Un punto che è stato ulteriormente sottolineato dal 23enne studente universitario  Mustafa Kemal Kılınç, sopravvissuto al devastante terremoto che a febbraio ha colpito la Turchia facendo più di 50.000 vittime  persone.  Mustafa ha raccontato che quando ha colpito il terremoto lui era ad Hatay per visitare la sua famiglia e ha detto che «Oggi sono qui perché il nostro edificio non è crollato. Questo perché il nostro appaltatore aveva applicato standard elevati per rendere il nostro edificio resistente ai terremoti. Non possiamo prevedere i disastri naturali. Ma possiamo certamente essere preparati ogni volta e ovunque si verifichino. Spero che, grazie al vostro lavoro, ci saranno meno vittime di disastri come me in tutto il mondo».

 

Il presidente dell’Assemblea generale dell’Onu, Csaba Kőrösi, ha concluso:«La revisione intermedia è stata la nostra ultima possibilità prima del 2030 per cambiare rotta collettivamente, C’è la necessità fondamentale di agire.  Otto anni dopo, dobbiamo ammettere che i nostri progressi non hanno tenuto il passo con l’urgenza dei nostri giorni. Dal 2015, il numero noto di persone colpite da disastri è aumentato di 80 volte.
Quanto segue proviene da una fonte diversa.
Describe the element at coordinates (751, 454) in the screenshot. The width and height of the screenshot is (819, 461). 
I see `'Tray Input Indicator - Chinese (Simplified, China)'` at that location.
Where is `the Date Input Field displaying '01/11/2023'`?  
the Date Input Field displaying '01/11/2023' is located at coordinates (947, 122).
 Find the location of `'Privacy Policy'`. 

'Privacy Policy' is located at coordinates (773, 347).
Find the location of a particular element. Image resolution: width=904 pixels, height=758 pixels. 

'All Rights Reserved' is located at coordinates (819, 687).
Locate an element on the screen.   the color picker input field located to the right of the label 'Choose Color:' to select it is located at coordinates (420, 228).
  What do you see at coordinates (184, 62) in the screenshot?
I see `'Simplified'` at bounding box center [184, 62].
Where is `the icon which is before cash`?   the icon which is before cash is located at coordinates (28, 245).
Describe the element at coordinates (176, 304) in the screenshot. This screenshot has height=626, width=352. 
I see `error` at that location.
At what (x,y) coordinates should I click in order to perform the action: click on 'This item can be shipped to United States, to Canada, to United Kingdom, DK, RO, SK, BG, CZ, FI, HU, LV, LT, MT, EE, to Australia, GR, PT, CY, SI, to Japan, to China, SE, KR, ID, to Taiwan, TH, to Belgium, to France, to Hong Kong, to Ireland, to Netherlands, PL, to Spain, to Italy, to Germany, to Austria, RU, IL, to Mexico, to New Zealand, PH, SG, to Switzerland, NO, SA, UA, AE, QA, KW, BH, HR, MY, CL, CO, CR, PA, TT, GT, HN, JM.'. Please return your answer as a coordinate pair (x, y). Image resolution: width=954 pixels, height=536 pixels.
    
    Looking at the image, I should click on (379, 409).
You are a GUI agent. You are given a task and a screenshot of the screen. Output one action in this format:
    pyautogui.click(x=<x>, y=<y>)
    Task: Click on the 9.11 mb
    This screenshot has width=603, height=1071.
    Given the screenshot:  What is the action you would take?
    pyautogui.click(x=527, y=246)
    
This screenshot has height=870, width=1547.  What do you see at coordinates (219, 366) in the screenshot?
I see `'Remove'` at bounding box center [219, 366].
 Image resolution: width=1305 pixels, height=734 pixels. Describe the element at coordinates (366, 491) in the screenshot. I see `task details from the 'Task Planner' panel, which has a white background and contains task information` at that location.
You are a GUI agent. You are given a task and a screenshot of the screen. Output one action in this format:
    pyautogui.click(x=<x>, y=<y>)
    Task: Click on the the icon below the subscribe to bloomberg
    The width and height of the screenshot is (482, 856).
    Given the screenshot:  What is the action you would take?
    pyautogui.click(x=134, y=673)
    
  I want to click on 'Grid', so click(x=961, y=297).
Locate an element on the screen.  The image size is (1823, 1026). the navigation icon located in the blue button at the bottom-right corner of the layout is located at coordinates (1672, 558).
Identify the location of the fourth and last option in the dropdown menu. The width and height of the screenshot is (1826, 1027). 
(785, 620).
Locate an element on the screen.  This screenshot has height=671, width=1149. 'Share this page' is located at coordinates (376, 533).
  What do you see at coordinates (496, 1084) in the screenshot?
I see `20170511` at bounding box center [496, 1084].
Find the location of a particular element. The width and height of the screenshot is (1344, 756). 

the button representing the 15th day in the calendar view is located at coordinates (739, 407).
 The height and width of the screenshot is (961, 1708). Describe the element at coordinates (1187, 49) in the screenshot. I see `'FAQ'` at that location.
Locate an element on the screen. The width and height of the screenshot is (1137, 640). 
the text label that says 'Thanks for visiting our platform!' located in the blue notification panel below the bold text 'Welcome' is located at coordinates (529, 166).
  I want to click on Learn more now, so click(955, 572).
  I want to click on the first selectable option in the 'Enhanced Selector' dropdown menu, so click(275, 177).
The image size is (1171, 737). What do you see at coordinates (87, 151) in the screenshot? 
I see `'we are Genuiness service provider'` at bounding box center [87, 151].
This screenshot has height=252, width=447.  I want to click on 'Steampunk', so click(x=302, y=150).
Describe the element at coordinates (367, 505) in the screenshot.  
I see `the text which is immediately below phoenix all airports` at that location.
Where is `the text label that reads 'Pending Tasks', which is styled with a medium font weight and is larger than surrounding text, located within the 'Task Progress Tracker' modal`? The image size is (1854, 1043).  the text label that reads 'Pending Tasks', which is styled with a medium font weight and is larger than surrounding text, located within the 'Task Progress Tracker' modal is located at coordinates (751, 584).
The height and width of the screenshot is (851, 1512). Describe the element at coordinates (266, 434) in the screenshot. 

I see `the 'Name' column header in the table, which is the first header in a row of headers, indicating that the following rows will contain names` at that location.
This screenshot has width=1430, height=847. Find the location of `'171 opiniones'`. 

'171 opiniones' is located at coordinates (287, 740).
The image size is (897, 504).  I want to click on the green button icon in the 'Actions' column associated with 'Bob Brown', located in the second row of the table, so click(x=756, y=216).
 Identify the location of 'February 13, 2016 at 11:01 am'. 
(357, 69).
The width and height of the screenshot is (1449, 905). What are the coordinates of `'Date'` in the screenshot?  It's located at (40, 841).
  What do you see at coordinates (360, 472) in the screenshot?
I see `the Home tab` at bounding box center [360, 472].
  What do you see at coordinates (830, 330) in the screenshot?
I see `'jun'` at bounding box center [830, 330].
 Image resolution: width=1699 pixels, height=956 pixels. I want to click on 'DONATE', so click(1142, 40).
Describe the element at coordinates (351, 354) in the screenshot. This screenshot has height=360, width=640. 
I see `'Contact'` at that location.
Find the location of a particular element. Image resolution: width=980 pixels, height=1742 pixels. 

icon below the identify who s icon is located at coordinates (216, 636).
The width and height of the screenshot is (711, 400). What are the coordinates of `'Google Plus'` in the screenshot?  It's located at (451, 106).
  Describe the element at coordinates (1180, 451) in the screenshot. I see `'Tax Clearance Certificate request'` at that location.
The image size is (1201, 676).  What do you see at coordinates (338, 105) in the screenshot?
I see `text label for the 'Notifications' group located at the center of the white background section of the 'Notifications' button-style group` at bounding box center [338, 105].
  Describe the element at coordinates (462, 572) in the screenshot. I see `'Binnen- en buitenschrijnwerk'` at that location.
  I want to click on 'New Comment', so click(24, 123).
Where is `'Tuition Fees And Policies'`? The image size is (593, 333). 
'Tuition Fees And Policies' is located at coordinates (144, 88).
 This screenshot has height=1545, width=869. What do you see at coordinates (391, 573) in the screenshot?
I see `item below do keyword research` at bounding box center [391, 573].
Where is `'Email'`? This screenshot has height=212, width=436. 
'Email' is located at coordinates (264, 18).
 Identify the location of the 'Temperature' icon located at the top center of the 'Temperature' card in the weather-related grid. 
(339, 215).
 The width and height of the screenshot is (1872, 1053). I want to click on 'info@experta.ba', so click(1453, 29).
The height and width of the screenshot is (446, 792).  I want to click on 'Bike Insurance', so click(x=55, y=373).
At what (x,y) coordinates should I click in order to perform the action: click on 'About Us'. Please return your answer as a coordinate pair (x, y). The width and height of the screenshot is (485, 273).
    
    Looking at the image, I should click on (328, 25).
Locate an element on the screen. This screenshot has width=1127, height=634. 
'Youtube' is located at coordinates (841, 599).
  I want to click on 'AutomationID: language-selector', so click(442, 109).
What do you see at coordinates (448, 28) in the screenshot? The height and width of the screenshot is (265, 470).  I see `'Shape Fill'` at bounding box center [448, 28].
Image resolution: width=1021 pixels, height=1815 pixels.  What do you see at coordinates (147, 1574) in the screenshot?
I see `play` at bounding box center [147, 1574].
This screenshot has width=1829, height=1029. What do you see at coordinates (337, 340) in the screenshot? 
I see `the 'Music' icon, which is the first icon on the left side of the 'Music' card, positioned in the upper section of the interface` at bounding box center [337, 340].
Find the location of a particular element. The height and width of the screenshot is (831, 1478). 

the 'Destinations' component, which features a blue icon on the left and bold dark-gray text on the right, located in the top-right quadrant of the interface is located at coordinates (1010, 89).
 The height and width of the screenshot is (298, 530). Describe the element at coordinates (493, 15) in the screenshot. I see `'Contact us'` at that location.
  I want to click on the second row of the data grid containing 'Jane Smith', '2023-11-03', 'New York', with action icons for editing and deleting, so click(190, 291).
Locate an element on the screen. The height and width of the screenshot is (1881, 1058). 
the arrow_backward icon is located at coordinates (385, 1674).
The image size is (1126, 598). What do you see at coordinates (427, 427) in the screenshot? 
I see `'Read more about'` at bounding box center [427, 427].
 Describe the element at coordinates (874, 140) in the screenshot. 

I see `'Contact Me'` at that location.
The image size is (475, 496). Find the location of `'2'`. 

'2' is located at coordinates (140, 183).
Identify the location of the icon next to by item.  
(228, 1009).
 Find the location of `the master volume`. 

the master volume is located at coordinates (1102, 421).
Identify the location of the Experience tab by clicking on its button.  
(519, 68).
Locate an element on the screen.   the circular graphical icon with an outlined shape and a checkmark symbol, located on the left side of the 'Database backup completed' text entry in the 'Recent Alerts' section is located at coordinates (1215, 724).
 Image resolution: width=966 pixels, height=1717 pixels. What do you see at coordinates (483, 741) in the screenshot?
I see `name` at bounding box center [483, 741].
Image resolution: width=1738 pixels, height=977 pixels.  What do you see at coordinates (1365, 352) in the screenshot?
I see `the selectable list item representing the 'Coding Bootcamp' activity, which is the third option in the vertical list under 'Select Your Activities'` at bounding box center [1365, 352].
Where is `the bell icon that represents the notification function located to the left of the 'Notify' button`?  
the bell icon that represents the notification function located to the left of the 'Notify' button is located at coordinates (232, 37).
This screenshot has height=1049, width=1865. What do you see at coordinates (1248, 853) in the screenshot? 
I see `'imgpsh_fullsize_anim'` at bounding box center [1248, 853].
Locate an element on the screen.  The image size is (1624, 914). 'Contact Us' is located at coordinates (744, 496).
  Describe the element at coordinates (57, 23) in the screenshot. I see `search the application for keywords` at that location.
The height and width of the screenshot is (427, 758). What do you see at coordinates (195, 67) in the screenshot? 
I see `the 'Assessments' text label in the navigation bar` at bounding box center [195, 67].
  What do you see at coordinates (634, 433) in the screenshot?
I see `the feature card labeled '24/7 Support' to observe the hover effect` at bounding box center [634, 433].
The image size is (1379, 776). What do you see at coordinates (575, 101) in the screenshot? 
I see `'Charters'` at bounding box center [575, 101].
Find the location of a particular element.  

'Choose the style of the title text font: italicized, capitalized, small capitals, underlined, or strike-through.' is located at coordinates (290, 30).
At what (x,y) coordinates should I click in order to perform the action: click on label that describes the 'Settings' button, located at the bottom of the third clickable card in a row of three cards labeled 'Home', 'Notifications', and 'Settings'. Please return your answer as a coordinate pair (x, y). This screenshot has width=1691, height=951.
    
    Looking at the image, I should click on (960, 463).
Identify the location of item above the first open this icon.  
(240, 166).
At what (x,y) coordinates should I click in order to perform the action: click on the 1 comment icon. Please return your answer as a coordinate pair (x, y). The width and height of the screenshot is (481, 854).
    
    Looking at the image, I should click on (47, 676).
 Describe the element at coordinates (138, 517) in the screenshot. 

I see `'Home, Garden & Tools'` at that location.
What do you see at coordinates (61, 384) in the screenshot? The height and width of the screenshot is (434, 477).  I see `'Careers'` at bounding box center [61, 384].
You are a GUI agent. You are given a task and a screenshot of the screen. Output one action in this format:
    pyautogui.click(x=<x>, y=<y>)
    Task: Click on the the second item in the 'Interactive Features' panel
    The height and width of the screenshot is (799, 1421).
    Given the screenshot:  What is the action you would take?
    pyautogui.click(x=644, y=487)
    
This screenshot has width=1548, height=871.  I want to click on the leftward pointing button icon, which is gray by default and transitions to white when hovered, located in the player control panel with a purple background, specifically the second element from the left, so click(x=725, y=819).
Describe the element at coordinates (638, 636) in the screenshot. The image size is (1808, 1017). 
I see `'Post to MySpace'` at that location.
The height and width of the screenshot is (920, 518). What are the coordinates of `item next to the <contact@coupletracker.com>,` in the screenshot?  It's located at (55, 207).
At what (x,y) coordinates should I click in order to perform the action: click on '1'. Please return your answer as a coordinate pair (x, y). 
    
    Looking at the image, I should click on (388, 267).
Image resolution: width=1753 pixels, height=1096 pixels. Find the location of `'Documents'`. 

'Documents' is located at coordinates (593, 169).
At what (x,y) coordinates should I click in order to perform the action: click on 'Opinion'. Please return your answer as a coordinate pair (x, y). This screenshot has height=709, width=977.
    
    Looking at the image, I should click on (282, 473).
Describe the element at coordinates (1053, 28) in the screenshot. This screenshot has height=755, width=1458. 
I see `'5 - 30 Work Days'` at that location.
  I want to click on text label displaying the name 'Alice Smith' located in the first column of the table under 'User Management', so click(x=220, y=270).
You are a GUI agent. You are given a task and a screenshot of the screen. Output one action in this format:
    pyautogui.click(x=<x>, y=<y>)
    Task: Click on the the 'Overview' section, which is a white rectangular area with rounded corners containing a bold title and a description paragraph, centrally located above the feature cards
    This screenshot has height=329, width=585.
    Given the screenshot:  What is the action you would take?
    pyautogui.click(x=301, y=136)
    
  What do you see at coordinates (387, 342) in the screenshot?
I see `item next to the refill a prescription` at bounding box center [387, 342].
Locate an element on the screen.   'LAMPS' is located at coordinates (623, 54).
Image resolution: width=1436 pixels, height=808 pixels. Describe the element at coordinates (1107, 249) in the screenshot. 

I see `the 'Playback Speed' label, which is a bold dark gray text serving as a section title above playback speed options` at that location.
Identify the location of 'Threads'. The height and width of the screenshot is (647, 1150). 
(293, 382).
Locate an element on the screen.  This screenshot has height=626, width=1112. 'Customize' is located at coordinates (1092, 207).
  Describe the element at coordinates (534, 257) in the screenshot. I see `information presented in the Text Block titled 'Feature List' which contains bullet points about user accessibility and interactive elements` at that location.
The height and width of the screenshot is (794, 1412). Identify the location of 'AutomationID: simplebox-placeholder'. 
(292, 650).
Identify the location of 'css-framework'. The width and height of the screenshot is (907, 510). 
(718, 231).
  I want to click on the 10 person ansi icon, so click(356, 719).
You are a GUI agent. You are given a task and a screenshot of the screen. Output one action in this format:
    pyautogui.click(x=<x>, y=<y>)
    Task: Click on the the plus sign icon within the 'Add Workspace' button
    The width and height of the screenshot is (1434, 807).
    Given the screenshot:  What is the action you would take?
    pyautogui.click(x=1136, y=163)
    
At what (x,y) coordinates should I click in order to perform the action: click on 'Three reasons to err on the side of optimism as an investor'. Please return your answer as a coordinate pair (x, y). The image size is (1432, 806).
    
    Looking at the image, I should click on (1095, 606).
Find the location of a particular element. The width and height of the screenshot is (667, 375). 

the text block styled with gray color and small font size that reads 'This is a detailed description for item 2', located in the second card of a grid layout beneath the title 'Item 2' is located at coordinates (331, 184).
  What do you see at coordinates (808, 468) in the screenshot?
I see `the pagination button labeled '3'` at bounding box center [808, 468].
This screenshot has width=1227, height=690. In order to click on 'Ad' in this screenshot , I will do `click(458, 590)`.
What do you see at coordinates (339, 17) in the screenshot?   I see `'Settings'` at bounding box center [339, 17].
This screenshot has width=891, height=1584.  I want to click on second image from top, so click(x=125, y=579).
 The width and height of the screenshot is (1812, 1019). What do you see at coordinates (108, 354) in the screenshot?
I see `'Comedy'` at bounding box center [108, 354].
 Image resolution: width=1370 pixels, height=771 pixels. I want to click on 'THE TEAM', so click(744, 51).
Occorre comprendere le interdipendenze tra acqua, energia, cibo, salute, commercio, sistema finanziario e ambiente, nonché la natura dinamica del rischio. E’ necessario allontanarsi da un pensiero reattivo e a breve termine per andare verso politiche proattive che affrontino vulnerabilità e incertezze. Se non ci prepariamo, ci prepariamo a fallire. Gli Stati devono sviluppare capacità permanenti di valutazione e gestione del rischio al più alto livello nazionale entro il 2030 e istituire una struttura per la riduzione del rischio nel sistema finanziario».